> [WHAT YOU HAVE TO DO] Can you locate each line of the material below that contains the word "blue", matching case exactly, and copy every such line?
###
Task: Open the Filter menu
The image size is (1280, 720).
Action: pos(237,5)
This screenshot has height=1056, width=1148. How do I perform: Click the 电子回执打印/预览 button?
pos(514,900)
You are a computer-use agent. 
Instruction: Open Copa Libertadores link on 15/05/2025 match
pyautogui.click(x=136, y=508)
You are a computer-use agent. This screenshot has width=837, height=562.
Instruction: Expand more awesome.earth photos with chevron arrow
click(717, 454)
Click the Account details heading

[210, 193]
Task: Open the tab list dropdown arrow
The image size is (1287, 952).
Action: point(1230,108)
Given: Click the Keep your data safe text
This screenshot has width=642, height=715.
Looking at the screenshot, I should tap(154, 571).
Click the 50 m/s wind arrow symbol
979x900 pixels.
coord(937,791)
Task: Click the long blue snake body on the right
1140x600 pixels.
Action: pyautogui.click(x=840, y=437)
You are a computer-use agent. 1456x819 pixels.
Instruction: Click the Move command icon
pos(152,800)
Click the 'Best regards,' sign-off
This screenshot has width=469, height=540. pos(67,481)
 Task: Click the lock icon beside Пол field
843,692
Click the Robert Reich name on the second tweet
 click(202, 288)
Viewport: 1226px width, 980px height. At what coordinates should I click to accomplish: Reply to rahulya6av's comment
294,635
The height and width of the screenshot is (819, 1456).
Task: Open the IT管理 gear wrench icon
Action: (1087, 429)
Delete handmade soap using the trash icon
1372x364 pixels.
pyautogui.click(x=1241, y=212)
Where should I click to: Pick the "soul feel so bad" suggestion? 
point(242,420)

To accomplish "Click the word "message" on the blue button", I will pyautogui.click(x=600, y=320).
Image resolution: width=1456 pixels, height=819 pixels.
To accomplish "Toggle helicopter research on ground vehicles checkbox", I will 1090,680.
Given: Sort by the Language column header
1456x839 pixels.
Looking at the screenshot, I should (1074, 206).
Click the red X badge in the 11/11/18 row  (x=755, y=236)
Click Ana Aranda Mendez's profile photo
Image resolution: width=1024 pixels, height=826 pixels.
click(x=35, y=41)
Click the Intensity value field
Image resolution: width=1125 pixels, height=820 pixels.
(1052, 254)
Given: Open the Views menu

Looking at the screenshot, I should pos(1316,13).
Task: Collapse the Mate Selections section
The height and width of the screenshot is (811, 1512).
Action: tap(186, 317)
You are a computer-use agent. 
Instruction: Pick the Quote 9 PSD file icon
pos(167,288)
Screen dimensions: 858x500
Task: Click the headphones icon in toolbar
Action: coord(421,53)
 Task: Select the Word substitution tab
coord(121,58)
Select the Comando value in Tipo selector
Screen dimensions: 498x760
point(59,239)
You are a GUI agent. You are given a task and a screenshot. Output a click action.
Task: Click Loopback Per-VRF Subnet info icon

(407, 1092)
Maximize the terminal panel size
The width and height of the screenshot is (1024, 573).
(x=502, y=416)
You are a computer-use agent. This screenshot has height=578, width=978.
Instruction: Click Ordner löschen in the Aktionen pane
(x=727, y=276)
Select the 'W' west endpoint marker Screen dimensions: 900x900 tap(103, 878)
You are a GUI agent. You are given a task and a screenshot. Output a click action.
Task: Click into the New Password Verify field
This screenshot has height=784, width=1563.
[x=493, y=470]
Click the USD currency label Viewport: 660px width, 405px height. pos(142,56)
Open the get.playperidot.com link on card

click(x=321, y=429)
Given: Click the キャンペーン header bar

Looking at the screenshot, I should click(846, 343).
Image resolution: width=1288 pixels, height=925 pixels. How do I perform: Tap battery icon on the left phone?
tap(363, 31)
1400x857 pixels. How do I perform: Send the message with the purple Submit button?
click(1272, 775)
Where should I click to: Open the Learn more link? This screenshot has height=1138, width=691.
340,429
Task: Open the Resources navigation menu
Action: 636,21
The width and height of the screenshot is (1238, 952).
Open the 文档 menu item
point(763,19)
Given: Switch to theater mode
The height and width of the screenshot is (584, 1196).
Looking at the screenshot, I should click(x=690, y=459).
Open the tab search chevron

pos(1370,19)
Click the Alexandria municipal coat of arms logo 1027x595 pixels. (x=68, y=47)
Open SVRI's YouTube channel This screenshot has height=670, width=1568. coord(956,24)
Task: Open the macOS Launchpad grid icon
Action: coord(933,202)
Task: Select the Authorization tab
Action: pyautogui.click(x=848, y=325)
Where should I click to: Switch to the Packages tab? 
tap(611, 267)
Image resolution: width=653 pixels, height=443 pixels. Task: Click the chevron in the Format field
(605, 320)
###
> [FINISHED ANSWER]
Task: Click the long blue snake body on the right
To accomplish "Click the word "message" on the blue button", I will pyautogui.click(x=600, y=320).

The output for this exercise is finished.